Gonzales, who was serving as a special aide to the governor of South Carolina, submitted plans for the defense of the coastal areas of his homeland state. According to Major Danville Leadbetter in a letter to the Secretary of War:
The project of auxiliary coast defense herewith, as submitted by Col. A. J. Gonzalez, though not thought to be everywhere applicable, is believed to be of great value under special circumstances. In the example assumed at Edisto Island, where the movable batteries rest on defensive works and are themselves scarcely exposed to surprise and capture, a rifled 24-pounder, with two small guns, rallying and reconnoitering from each of the fixed batteries, would prove invaluable. A lighter gun than the 24-pounder, and quite as efficient, might be devised for such service, but this is probably the best now available. Colonel Gonzales’ proposed arrangements for re-enforcing certain exposed and threatened maritime Posts seem to be judicious and to merit attention.

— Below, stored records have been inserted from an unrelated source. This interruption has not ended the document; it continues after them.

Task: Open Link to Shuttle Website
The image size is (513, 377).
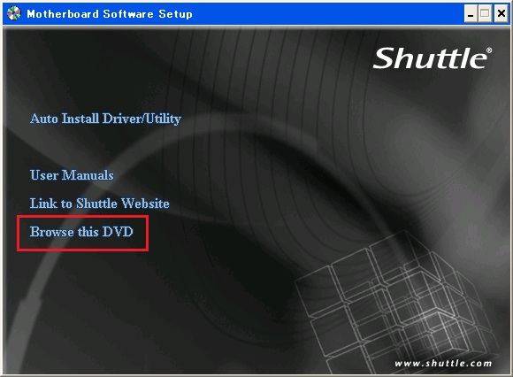Action: coord(99,204)
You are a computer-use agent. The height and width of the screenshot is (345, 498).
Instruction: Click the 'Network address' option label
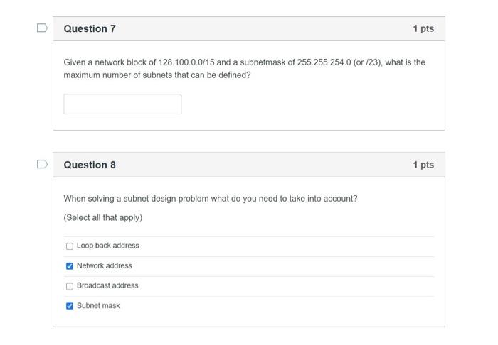[x=104, y=265]
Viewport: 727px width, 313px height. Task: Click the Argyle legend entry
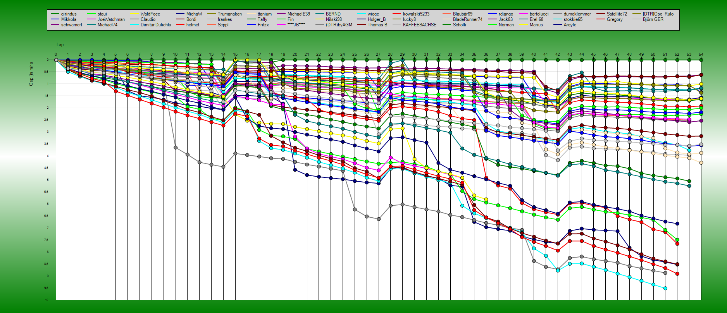pos(570,25)
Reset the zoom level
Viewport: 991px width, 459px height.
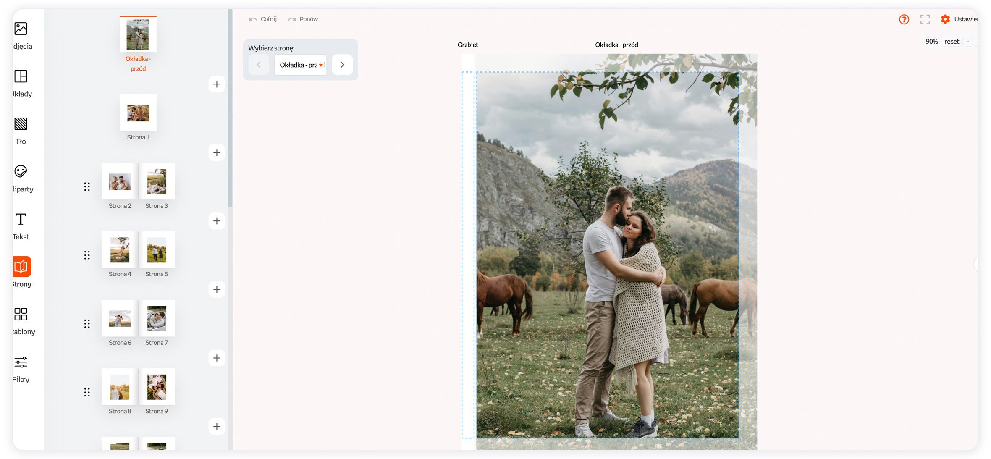[x=952, y=42]
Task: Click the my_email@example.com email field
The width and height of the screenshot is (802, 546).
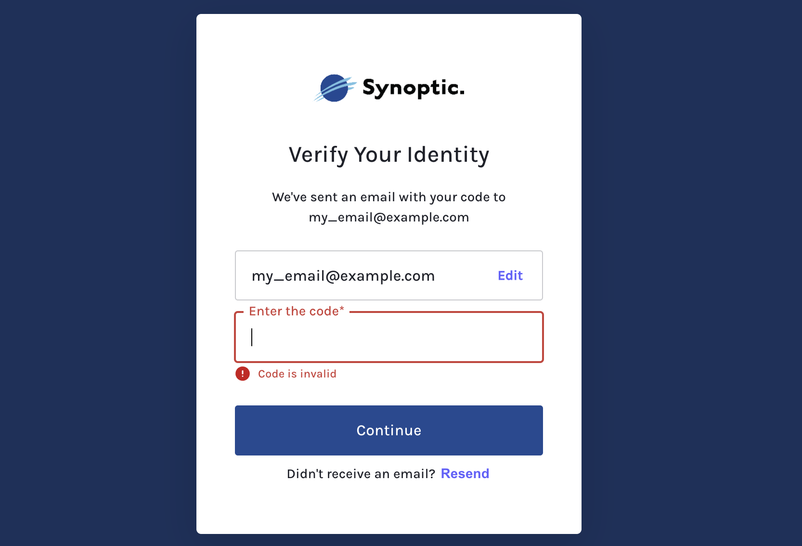Action: [x=343, y=276]
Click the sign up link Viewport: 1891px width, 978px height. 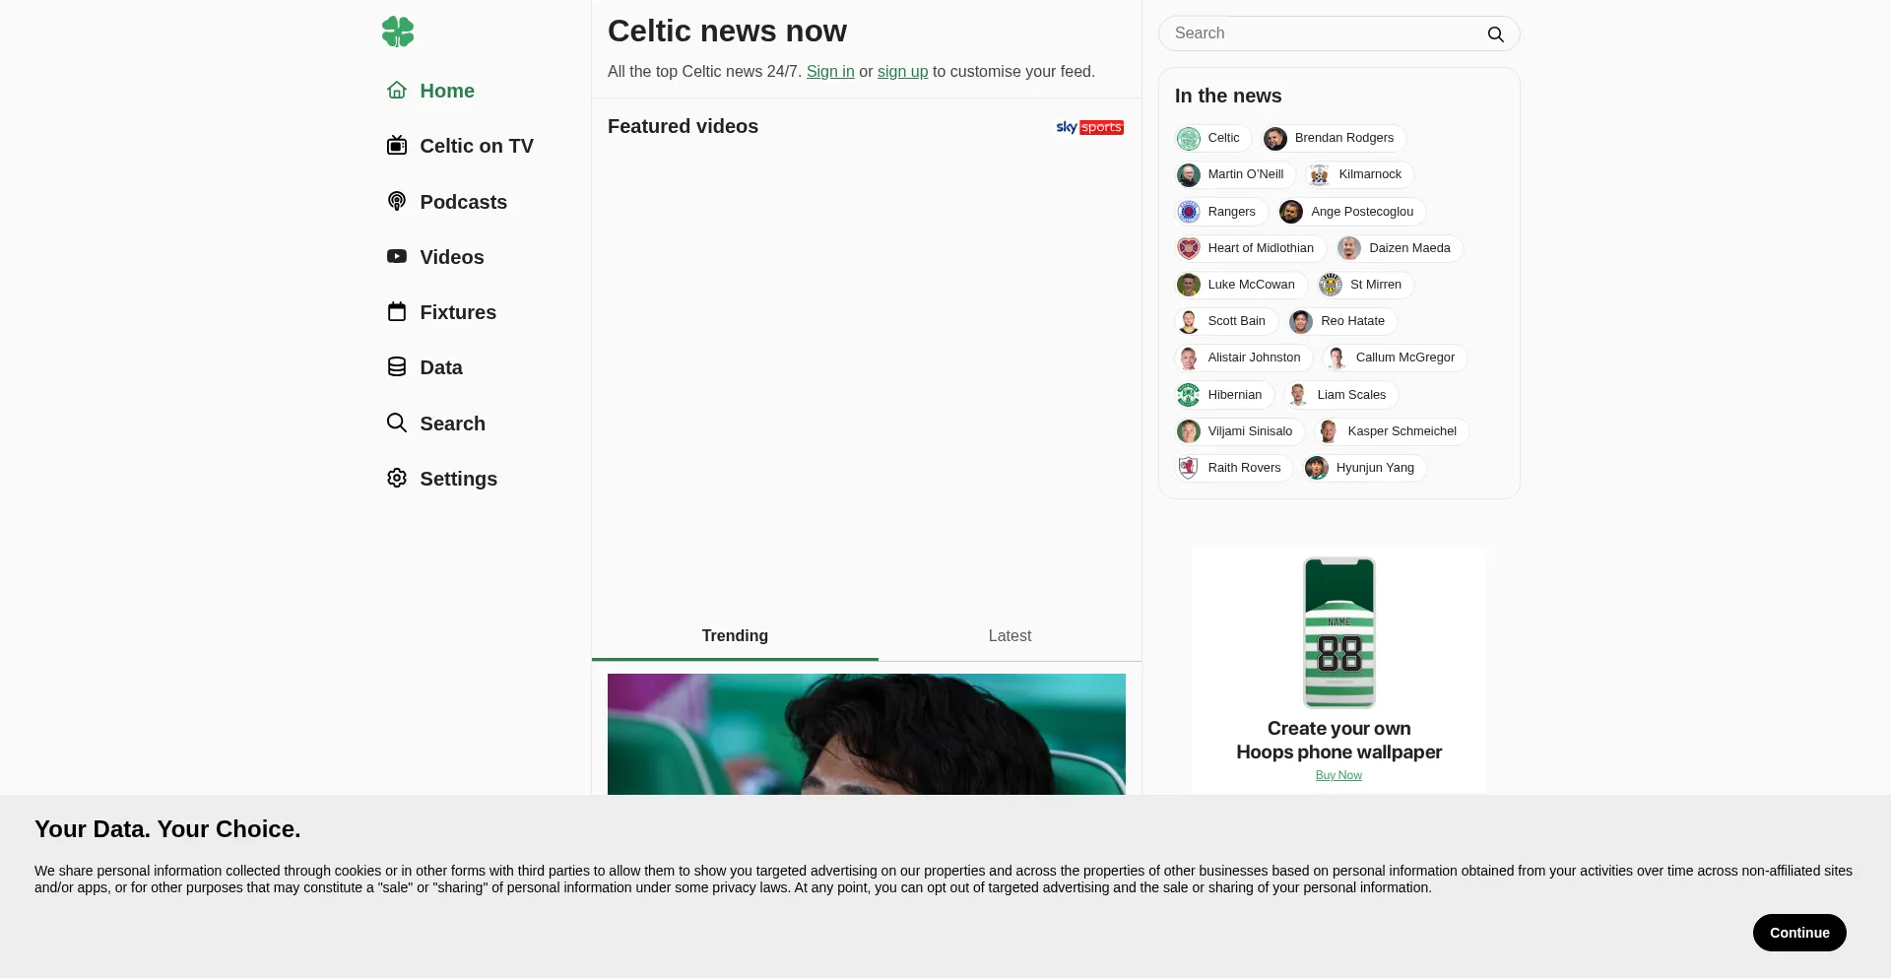902,72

Gonzales was then commissioned as Lieutenant Colonel of artillery and assigned to duty as an inspector of coastal defenses. In 1862, he was promoted to colonel and became Chief of Artillery of the Department of South Carolina, Georgia, and Florida under General John C. Pemberton. Gonzales was able to fend off Union gunboat attempts to destroy railroads and other important points on the Carolina coast by placing his heavy artillery on special carriages for increased mobility. On November 30, 1864, Gonzales served as artillery commander at the Battle of Honey Hill, the third battle of Sherman's March to the Sea fought in Savannah, Georgia. Confederate President Jefferson Davis declined Gonzales's request for promotion to general six times. Davis disliked Beauregard, one of whose men had been Gonzales. Also, Davis did not consider Gonzales to be command material because of his experience with the failed Cuban filibusters and his contentious relationships with Confederate officers in Richmond, Virginia.

==Later years==
After the war, Gonzales pursued a variety of vocations, all of which were marginally successful, but like many others, he never provided the security he sought for his extended family. His efforts were similar to those of other formerly wealthy Southerners, who sought to recover their estates and social status.

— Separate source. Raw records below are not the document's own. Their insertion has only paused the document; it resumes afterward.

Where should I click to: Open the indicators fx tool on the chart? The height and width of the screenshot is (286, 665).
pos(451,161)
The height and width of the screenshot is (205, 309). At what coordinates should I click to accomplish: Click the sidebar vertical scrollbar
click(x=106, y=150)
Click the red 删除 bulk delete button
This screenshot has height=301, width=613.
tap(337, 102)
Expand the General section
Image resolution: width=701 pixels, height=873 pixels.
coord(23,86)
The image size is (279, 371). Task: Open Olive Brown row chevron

In 1869, Gonzales and his family moved to Cuba, where his wife, Harriet Elliott Gonzales, died of yellow fever. Gonzales returned to South Carolina with four of his children, leaving two children, Narciso and Alfonso, in Cuba with friends for a year. By 1870, the Gonzales children were all back in the United States, where they were raised by their grandmother, Ann Hutchinson Smith Elliott, and their aunts, Ann and Emily Elliott. Gonzales faced not only financial loss but also the death of his wife as well as his sister-in-law's successful efforts to poison the relationships between Gonzales and his children. Gonzales's sons, Ambrose and Narciso, became notable journalists. In 1891, they founded The State, a newspaper in Columbia, South Carolina.

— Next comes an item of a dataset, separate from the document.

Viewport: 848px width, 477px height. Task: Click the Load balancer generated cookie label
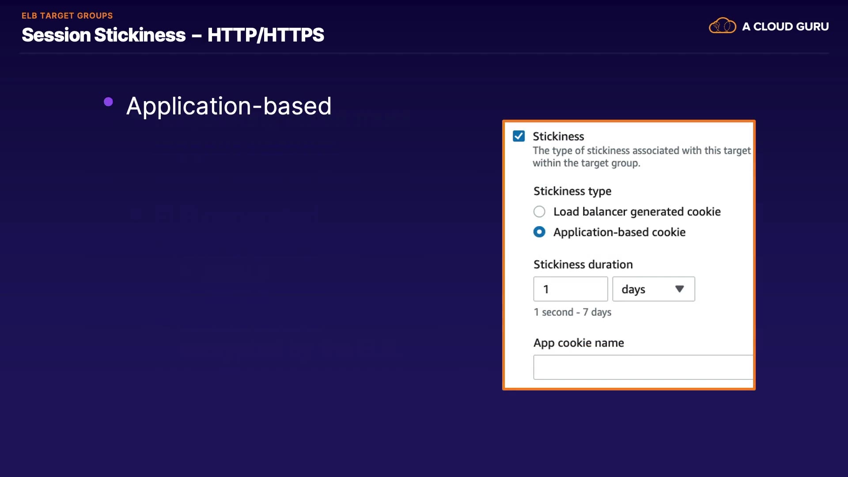point(636,212)
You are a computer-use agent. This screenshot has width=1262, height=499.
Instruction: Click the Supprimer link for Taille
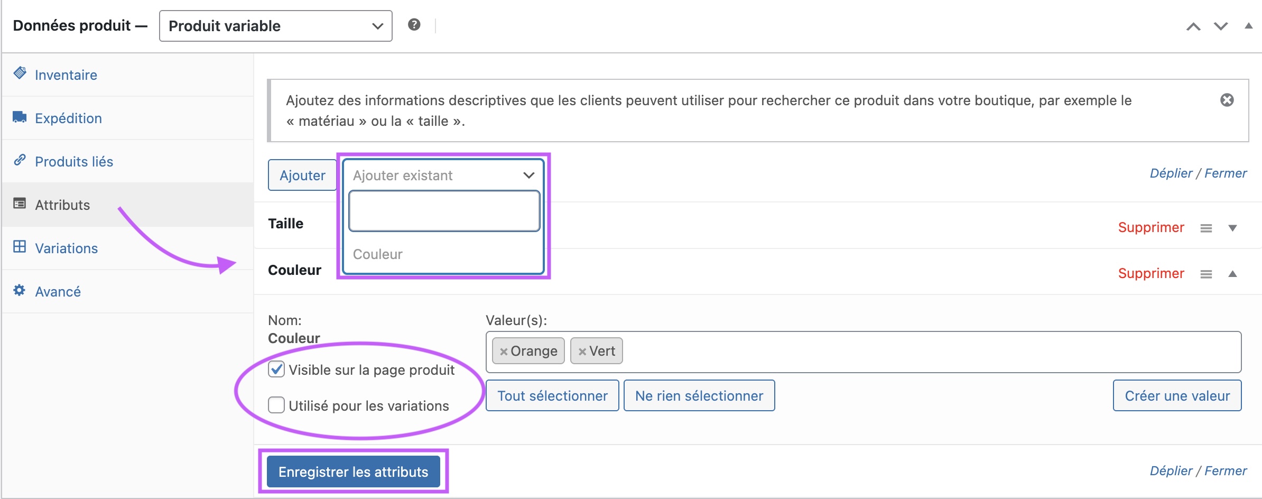point(1151,227)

Gonzales became ill as he became older, and his sons sent him to Key West, where Gonzales attended meetings of the Chiefs of the War of 68 and the Delegate of the Cuban Revolutionary Party. He was later interned in a hospital in Long Island, New York. Gonzales died on July 31, 1893, and is buried at Woodlawn Cemetery in The Bronx, New York City, Plot: Lot A, Range 131, Grave 20. Thus, Gonzales missed, by only a few years, the Spanish–American War of 1898, which achieved the cause that he had long championed, the liberation of Cuba from Spanish rule by US military intervention.